═══ TRECHO APRESENTADO
Foi justamente para aplacar os ânimos de compradores e de incorporadores, que o governo promulgou, em agosto de 2004, a esperada Lei nº 10.931 — Lei do Patrimônio de Afetação. Sem dúvida, um marco para o mercado ao estabelecer regras e critérios que disciplinam as relações imobiliárias, tendo como finalidade aumentar a transparência das incorporações, a credibilidade dos empreendimentos e a segurança jurídica de parte a parte. Como decorrência, previa-se a alavancagem dos negócios e a facilitação do acesso ao crédito. A Lei nº 10.931 não veio substituir a Lei de Incorporações Imobiliárias (Lei nº 4.591/64), senão complementá-la e aprimorá-la.

O termo afetar tem a acepção de destinar, ligar um determinado patrimônio a alguma coisa. Por regime de afetação entende-se, pois, o regime de incorporação mediante o qual o objeto do empreendimento fica afetado, ou seja, segregado do patrimônio geral da empresa. A afetação consiste na adoção de um patrimônio próprio para cada empreendimento, evitando que os recursos sejam desviados. O patrimônio de afetação, por não se comunicar com os demais bens, obrigações e direitos do incorporador, protege o negócio contra eventuais tropeços deste em outros negócios. Além disso, a afetação proporciona às partes meios para terminarem a obra, afastando-se a tal "síndrome da Encol". É uma medida relevante para evitar o que o mercado apelidou de "bicicleta" — o ciclo vicioso de uma incorporadora canalizar recursos de um empreendimento para cobrir outro anterior e assim sucessivamente "até a correia quebrar".

Pela lei, a adoção do regime de afetação é opcional, cabendo ao incorporador optar por aderir ou não. Uma mesma empresa pode ter apenas um empreendimento sob o regime de patrimônio de afetação, ou todos eles. Se forem mais de um empreendimento afetados, um não se comunicará com o outro. O patrimônio de afetação funciona como uma empresa autônoma. O que se busca é garantir que os recursos aportados para uma obra não sejam desviados para sanar problemas de outra. Uma questão que se levanta é o porquê de a adoção do regime de afetação não ter sido imposta como regra geral — provavelmente para dar tempo às empresas de regularizarem suas contas e irem progressivamente aderindo ao novo regime. Até agora era comum entre alguns incorporadores criar uma Sociedade de Propósito Específico (SPE) para cada empreendimento, mas tal se dava mais com o intuito de satisfazer as instituições de financiamento do que propriamente para garantir proteção aos compradores contra algum insucesso.
══════
═══ LINHAS DE DADOS
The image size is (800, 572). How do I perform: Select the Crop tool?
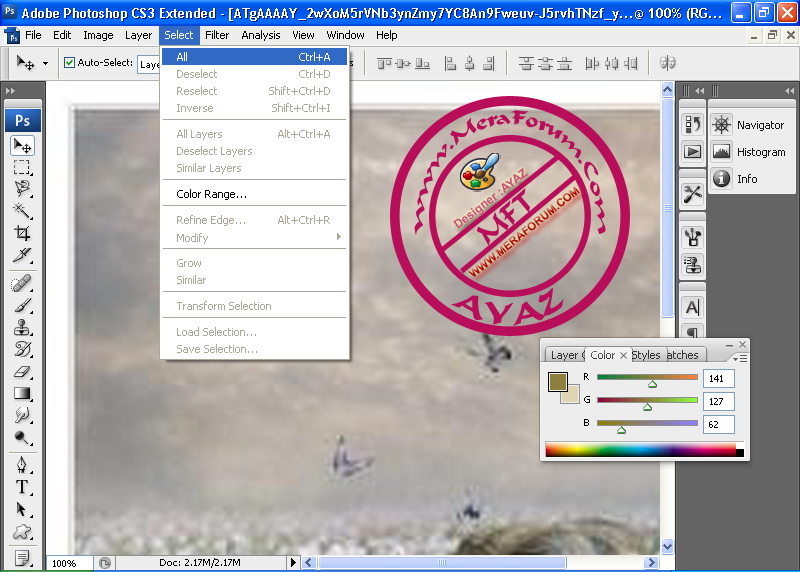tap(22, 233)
══════
═══ LINHAS DE DADOS
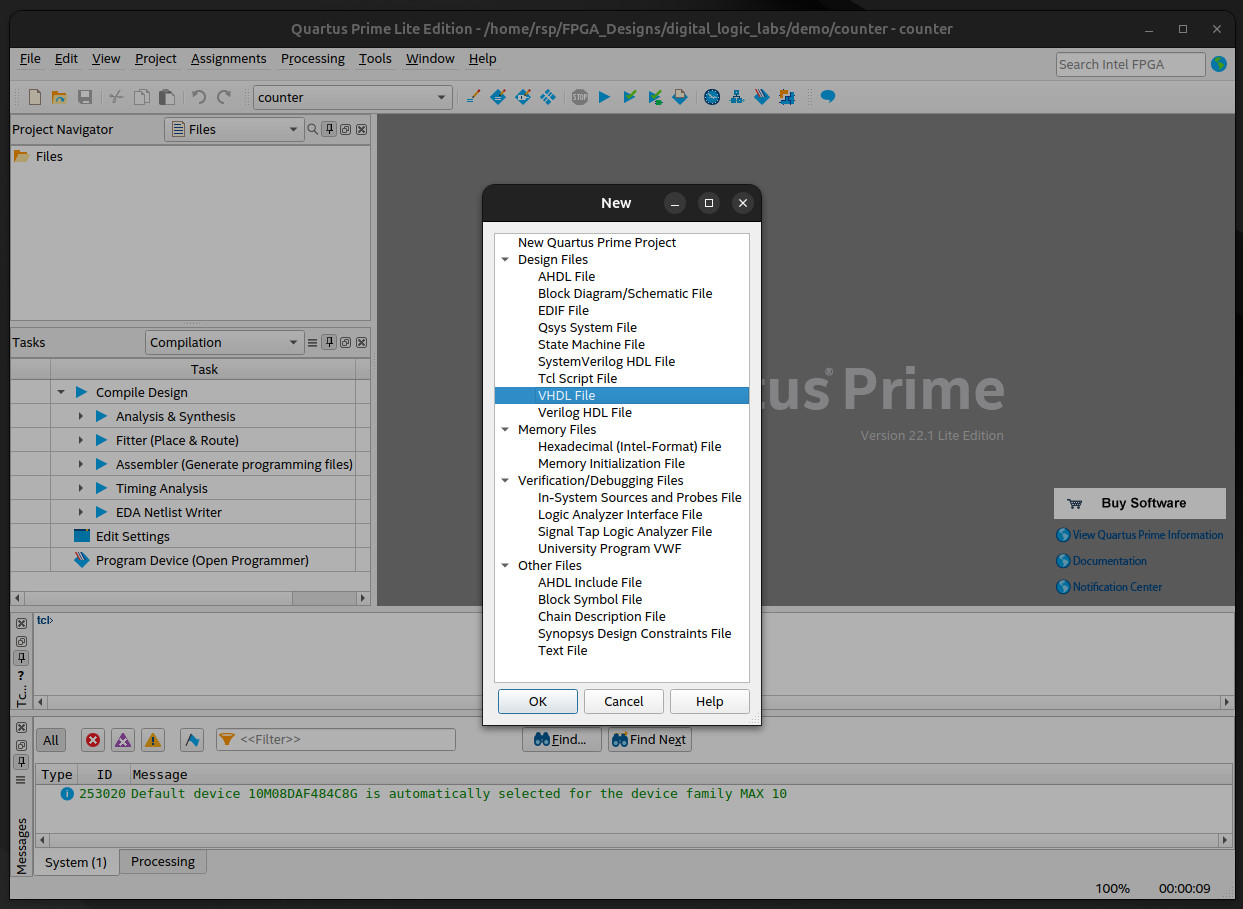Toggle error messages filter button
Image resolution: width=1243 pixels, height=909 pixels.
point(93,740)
══════
═══ LINHAS DE DADOS
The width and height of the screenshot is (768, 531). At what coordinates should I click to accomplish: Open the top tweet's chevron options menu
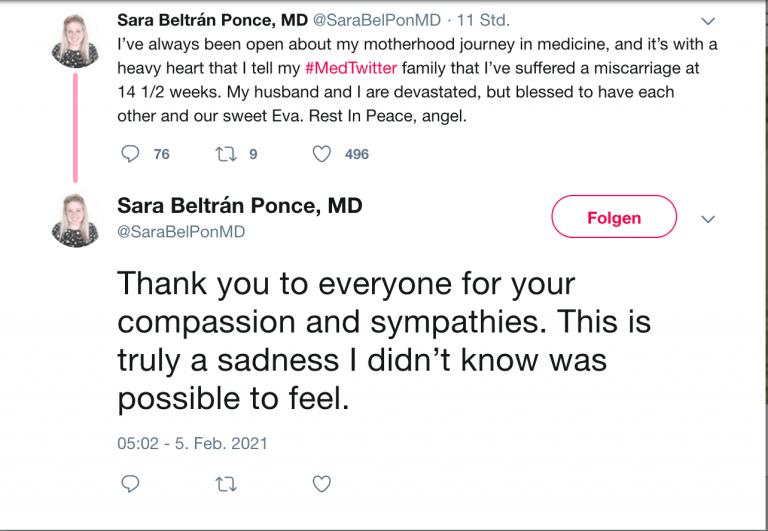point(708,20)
══════
• [O QUE FAZER]
[1] Como fica o texto sobre o patrimônio de afetação, começando em "Foi justamente para" e seguindo até "complementá-la e aprimorá-la.", se você trocar "alavancagem" por "expansão"?
[2] Como o texto sobre o patrimônio de afetação continuaria depois da última frase? Escreva a continuação.

• [PROBLEMAS RESOLVIDOS]
[1]
Foi justamente para aplacar os ânimos de compradores e de incorporadores, que o governo promulgou, em agosto de 2004, a esperada Lei nº 10.931 — Lei do Patrimônio de Afetação. Sem dúvida, um marco para o mercado ao estabelecer regras e critérios que disciplinam as relações imobiliárias, tendo como finalidade aumentar a transparência das incorporações, a credibilidade dos empreendimentos e a segurança jurídica de parte a parte. Como decorrência, previa-se a expansão dos negócios e a facilitação do acesso ao crédito. A Lei nº 10.931 não veio substituir a Lei de Incorporações Imobiliárias (Lei nº 4.591/64), senão complementá-la e aprimorá-la.

[2]
Com a lei, todas as dívidas, de natureza tributária, trabalhista e junto a instituições financeiras ficam restritas ao empreendimento em construção, sem qualquer relação com outros compromissos e dívidas assumidos pela empresa. Se, por exemplo, a construtora/incorporadora falir, os adquirentes poderão dar continuidade à obra, contratando outra empresa para o lugar da falida, a fim de garantir a entrega de imóvel comprado na planta, dentro das mesmas condições contratuais.

O primeiro passo para quem quer constituir um Patrimônio de Afetação é averbar no Registro de Imóveis um termo firmado pelo incorporador e, se for o caso, também pelos titulares de direitos reais sobre o terreno — por exemplo, o credor hipotecário. A lei faculta a averbação a qualquer tempo, porém afetar um empreendimento já iniciado deve ser muito complicado, senão praticamente impossível. Uma vez afetado o patrimônio, é requerido que ele tenha contabilidade própria, com conta bancária independente das demais da empresa. Cabe à incorporadora emitir relatórios trimestrais de acompanhamento da obra — receitas, despesas, contratos firmados, prazos, previsões financeiras — e encaminhá-los à Comissão de Representantes nomeada pelos compradores. O recurso aportado para uma determinada obra só poderá ser aplicado naquela obra. É de se registrar que, mesmo que a construtora seja optante pela tributação com base no lucro presumido, ela não se exime de manter escrituração contábil completa. Aqui cabe um comentário: o Patrimônio de Afetação representa uma segurança ao comprador ao restringir a condição de o incorporador de adquirir bens — dando, por exemplo unidades em permuta —, porque o produto da alienação tem necessariamente que ser aplicado na execução do empreendimento. É sem dúvida uma limitação na gestão do caixa da empresa. Como se nota, o regime de afetação aumenta a garantia do comprador restringindo a liberdade de ação do incorporador, como se houvesse uma correspondência biunívoca entre as duas atitudes.

Da conta do empreendimento, o incorporador só poderá sacar o preço de aquisição do terreno proporcionalmente à venda das unidades. Ademais, incumbe a ele preservar os recursos necessários à conclusão da obra. A lei confere à Comissão de Representantes o poder de verificação e controle dos recursos. Do montante arrecadado, deve ser liberado para o incorporador tudo o que não corresponder ao custo da construção. Excluem-se do patrimônio de afetação os recursos financeiros que excederem a importância necessária à conclusão da obra, e o valor referente ao preço de alienação da fração ideal de terreno de cada unidade vendida. Em outras palavras, o patrimônio afetado é o do custo de construção apenas, não recaindo sobre fração ideal nem taxas da incorporação (alvarás, licenças, etc.).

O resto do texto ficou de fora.